── Supplied data

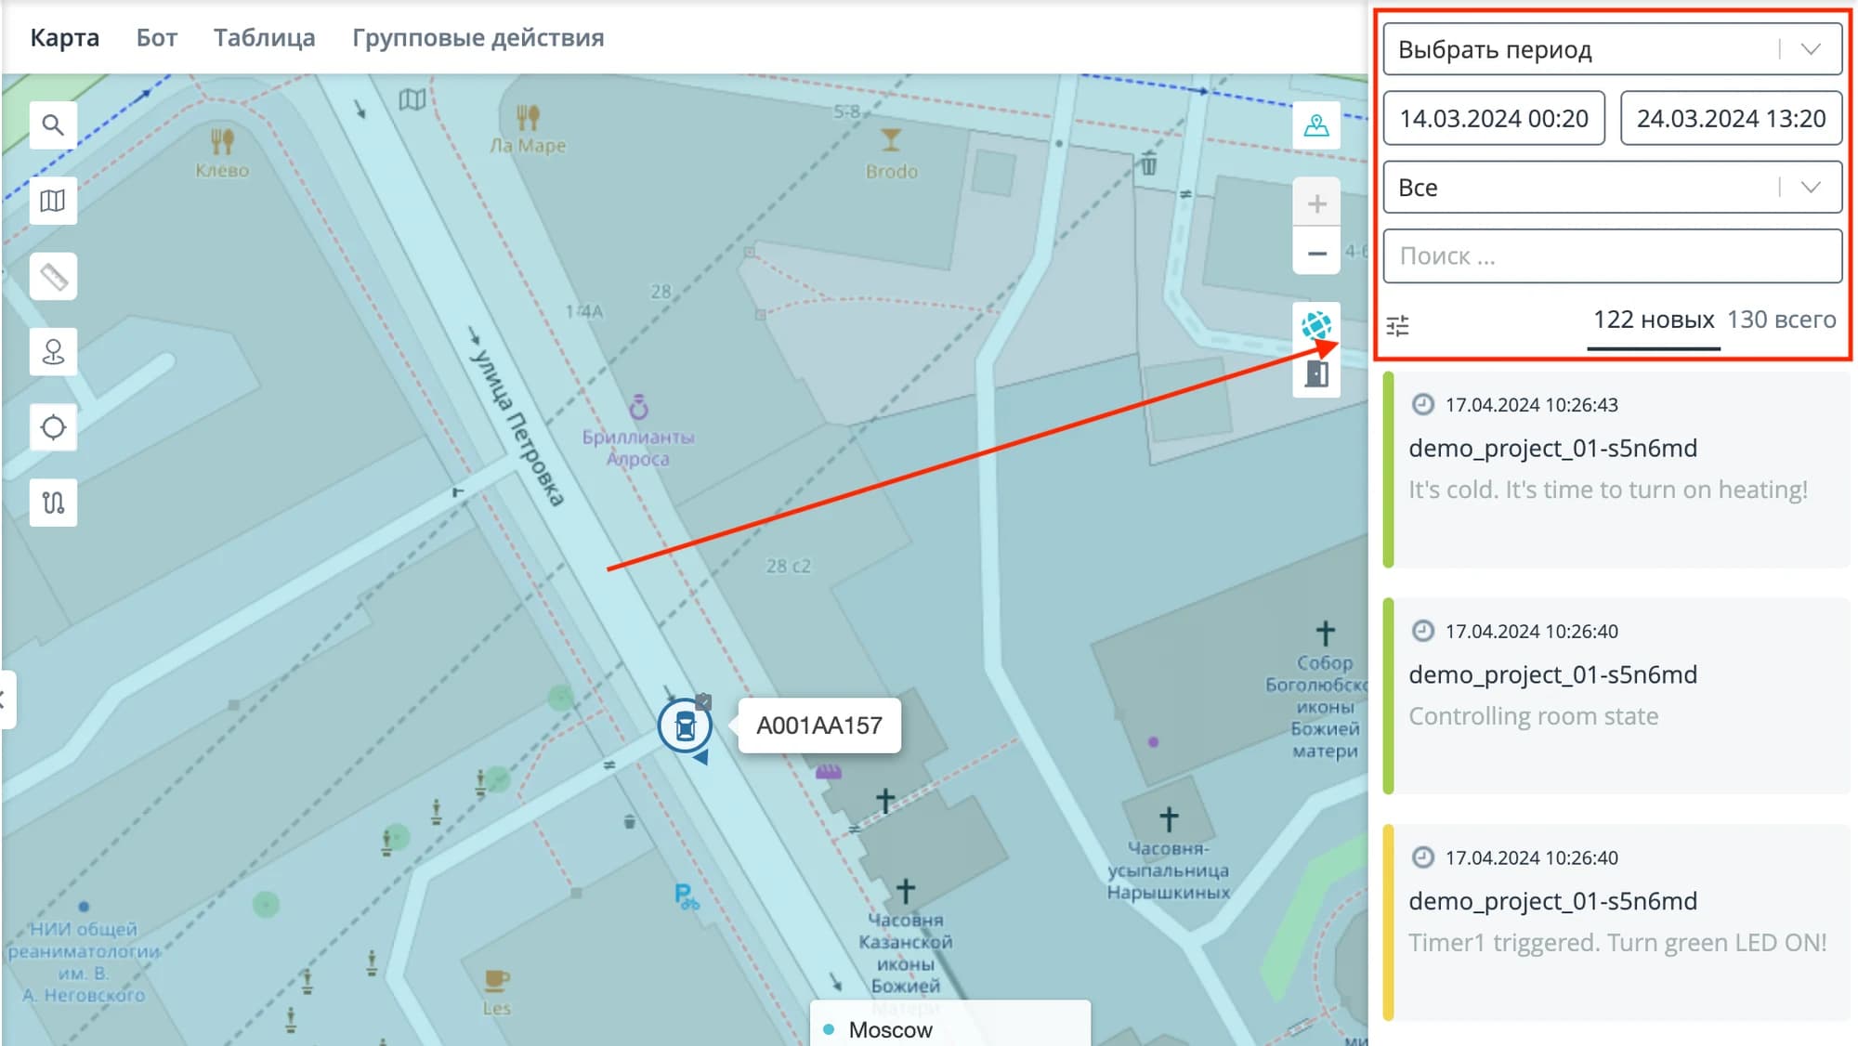Screen dimensions: 1858x1046
Task: Switch to the 'Таблица' tab
Action: click(264, 38)
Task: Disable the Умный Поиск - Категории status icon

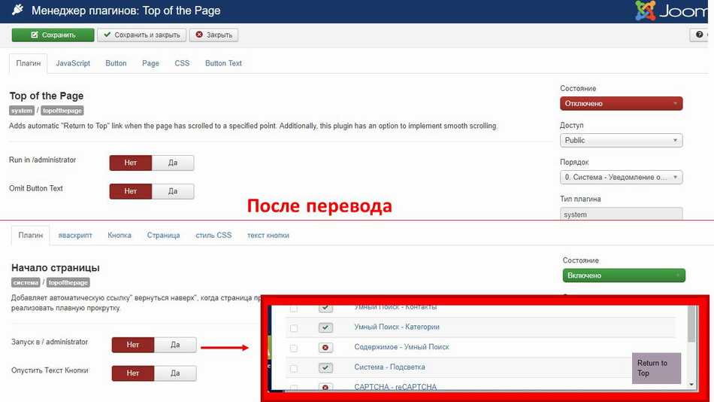Action: click(x=325, y=327)
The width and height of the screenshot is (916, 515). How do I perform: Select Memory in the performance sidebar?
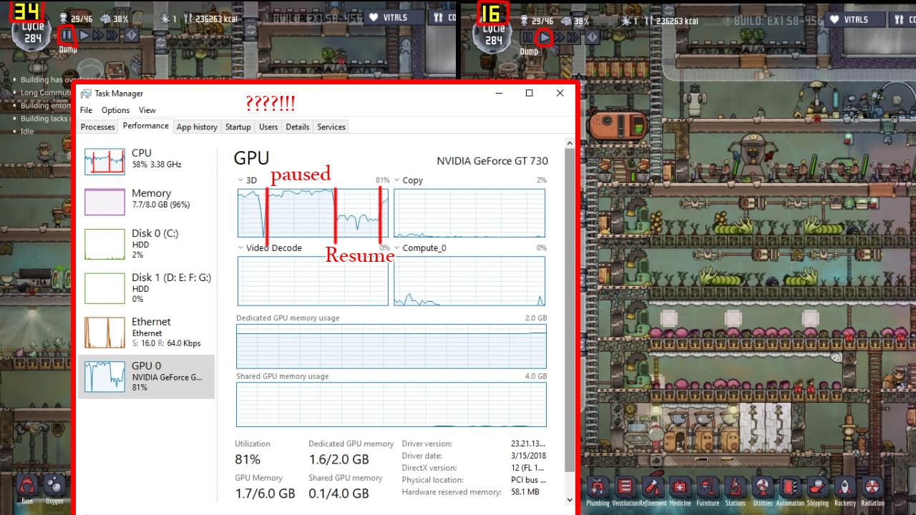[x=146, y=201]
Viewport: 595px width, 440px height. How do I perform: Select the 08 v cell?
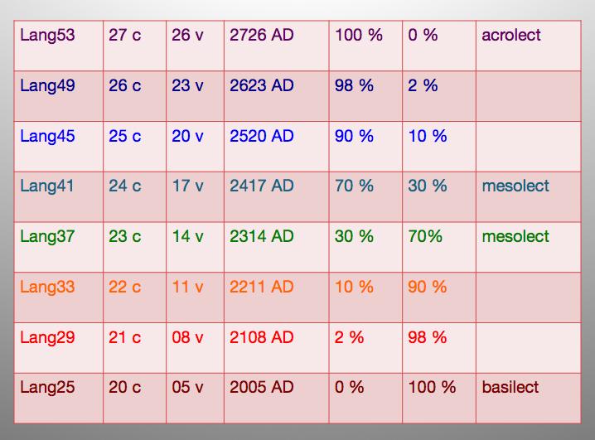pos(187,337)
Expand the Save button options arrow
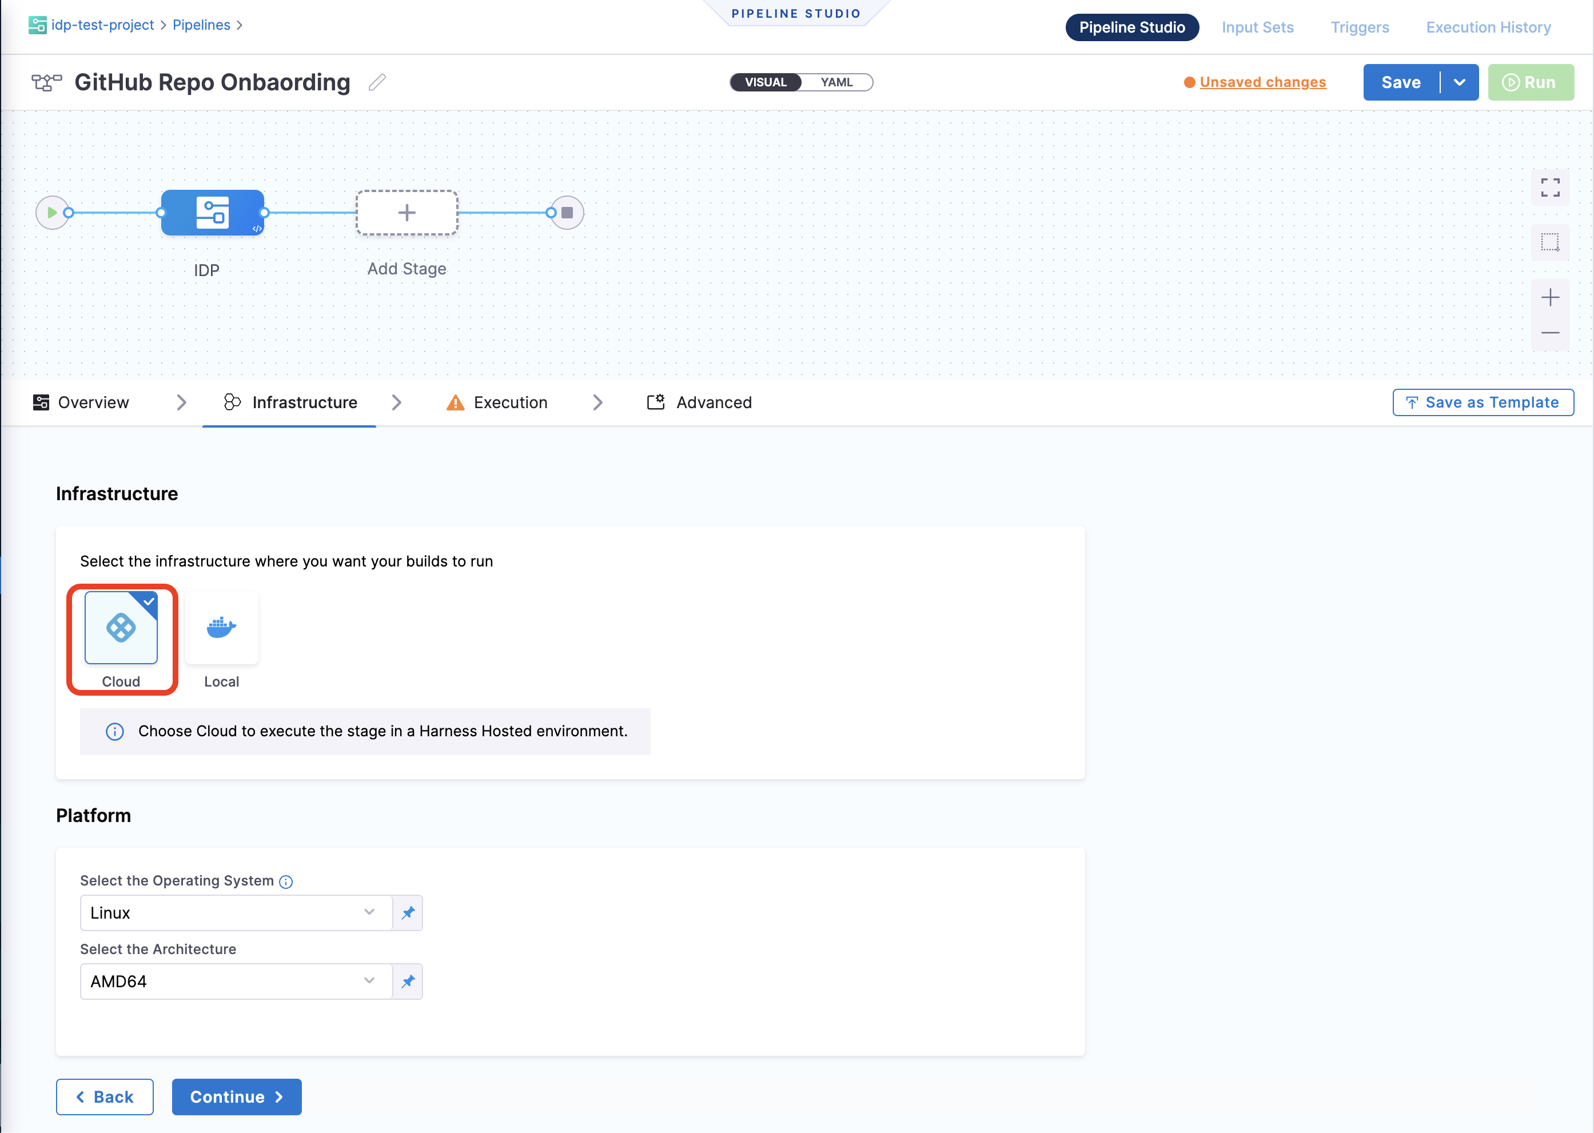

────

Exercise details
Put the material above into a numbered list, skipping blank lines and leaving out the pictures.

Reply
1. Screen dimensions: 1858x1046
2. Task: Switch to the 'Таблица' tab
3. Action: click(264, 38)
4. Task: Disable the Умный Поиск - Категории status icon
5. Action: click(x=325, y=327)
6. The width and height of the screenshot is (916, 515). How do I perform: Select Memory in the performance sidebar?
7. [x=146, y=201]
8. Viewport: 595px width, 440px height. How do I perform: Select the 08 v cell?
9. pos(187,337)
10. Expand the Save button options arrow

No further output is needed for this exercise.